Give back every one of the records below word for word, with the pictures left out.
**** Material for this task
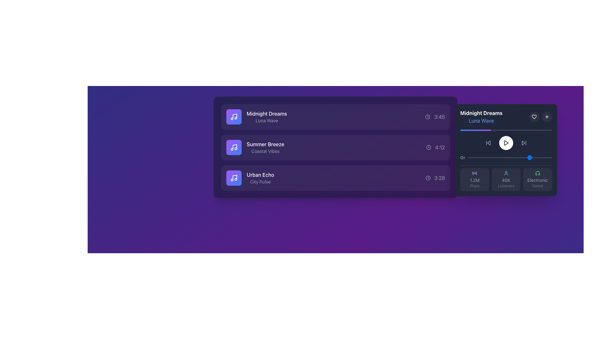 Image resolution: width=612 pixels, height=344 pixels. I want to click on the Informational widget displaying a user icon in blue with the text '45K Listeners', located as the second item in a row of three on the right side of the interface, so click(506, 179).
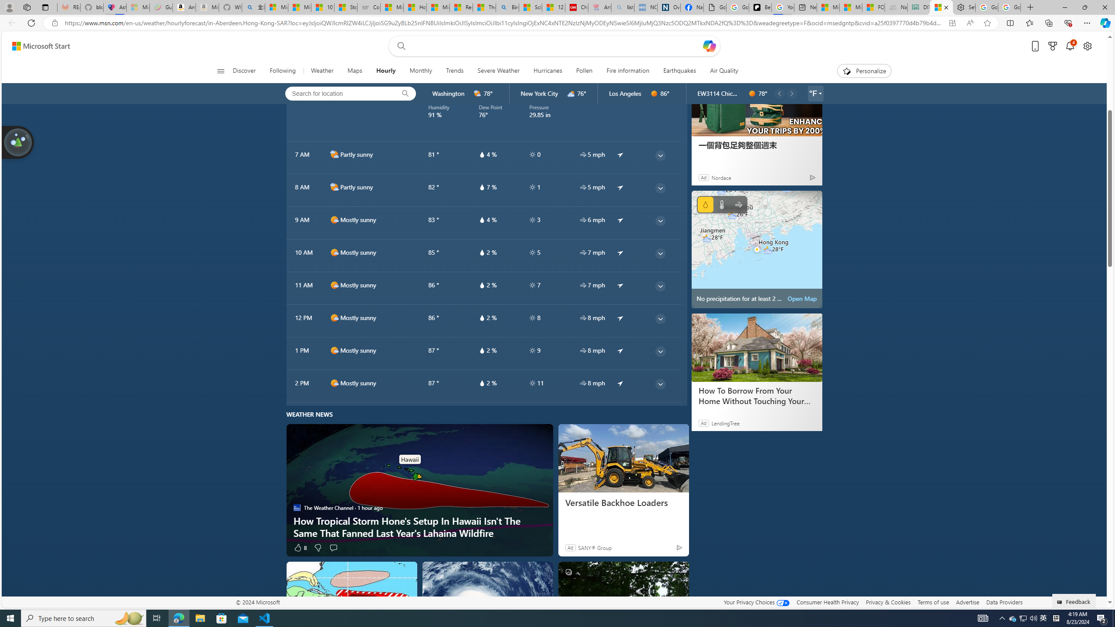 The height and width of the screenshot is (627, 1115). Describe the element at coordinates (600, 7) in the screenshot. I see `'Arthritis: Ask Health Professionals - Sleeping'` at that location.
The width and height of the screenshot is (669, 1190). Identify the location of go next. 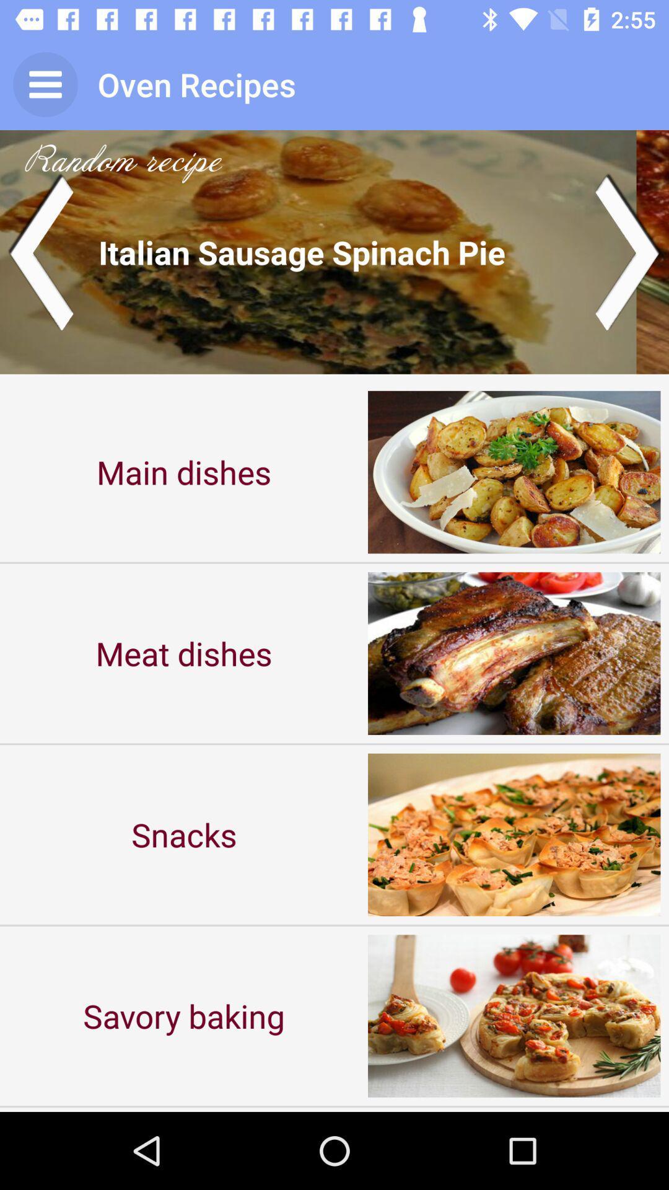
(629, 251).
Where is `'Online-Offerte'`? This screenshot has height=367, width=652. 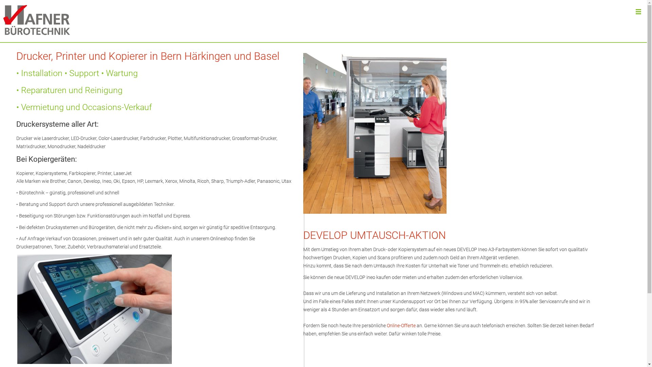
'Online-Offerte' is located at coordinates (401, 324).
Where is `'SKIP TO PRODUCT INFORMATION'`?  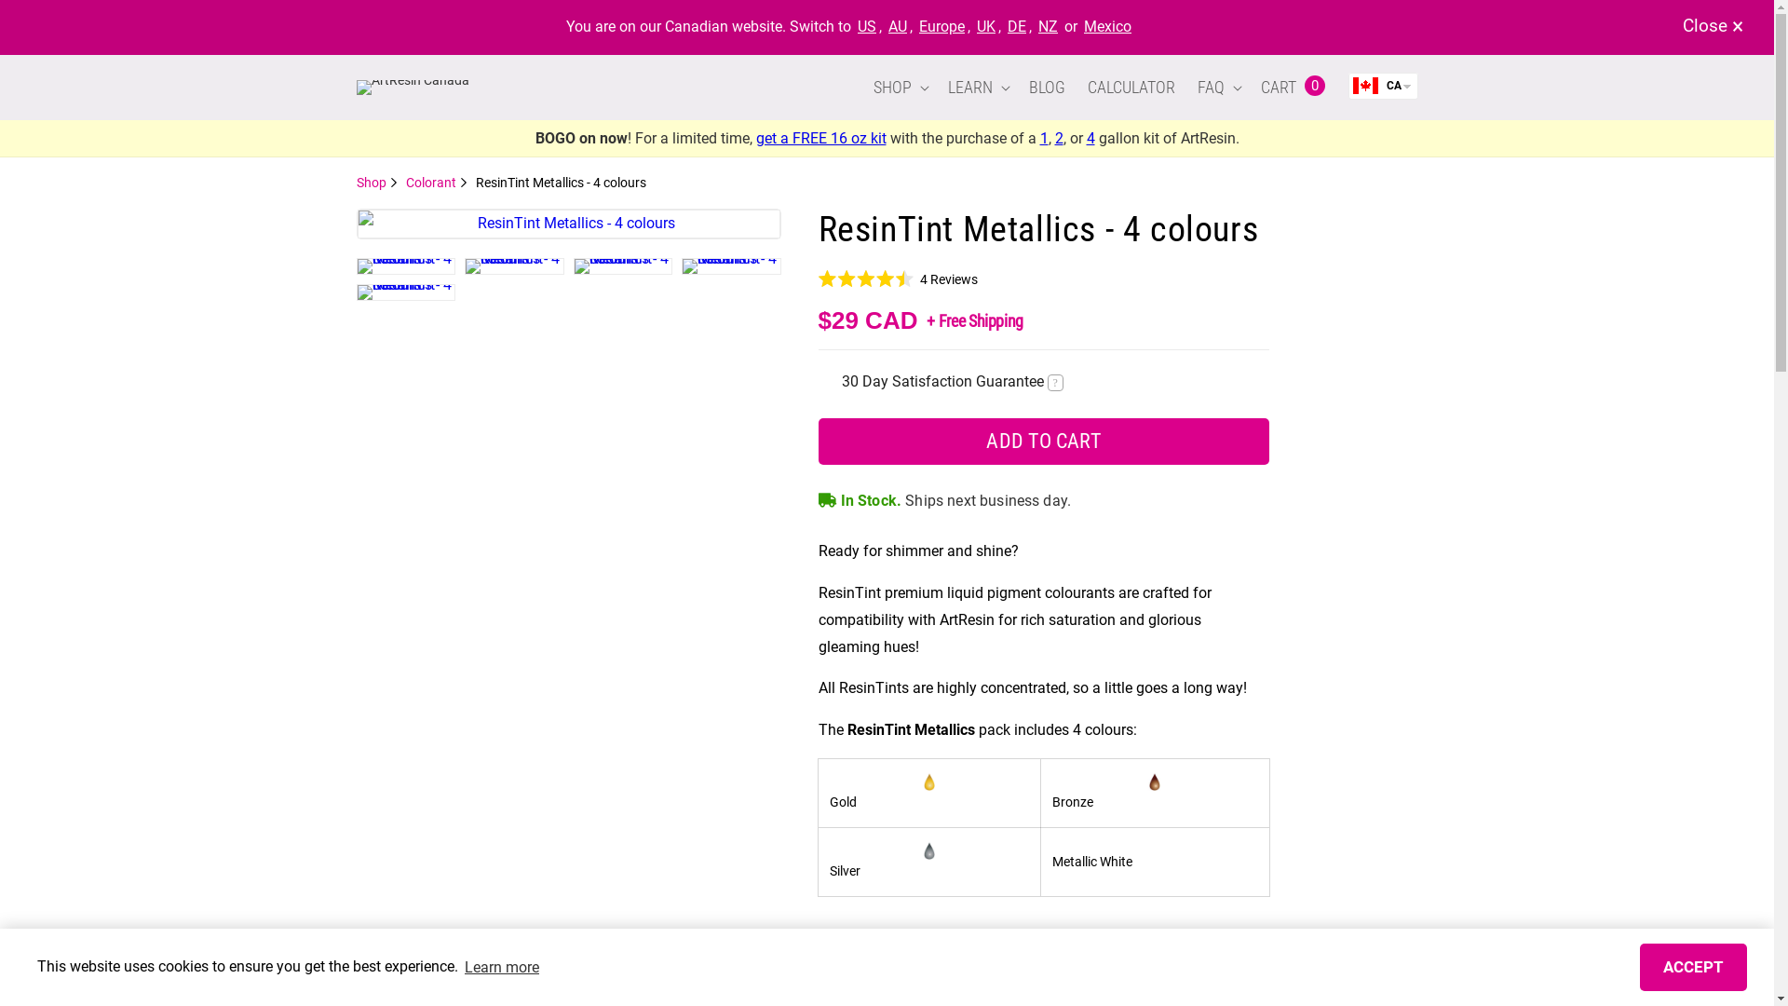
********
[The output]:
 Image resolution: width=612 pixels, height=344 pixels. I want to click on the Informational widget displaying a user icon in blue with the text '45K Listeners', located as the second item in a row of three on the right side of the interface, so click(506, 179).
 The height and width of the screenshot is (627, 1115). Describe the element at coordinates (600, 7) in the screenshot. I see `'Arthritis: Ask Health Professionals - Sleeping'` at that location.
The width and height of the screenshot is (669, 1190). Identify the location of go next. 
(629, 251).
Where is `'Online-Offerte'`? This screenshot has height=367, width=652. 
'Online-Offerte' is located at coordinates (401, 324).
Where is `'SKIP TO PRODUCT INFORMATION'`?  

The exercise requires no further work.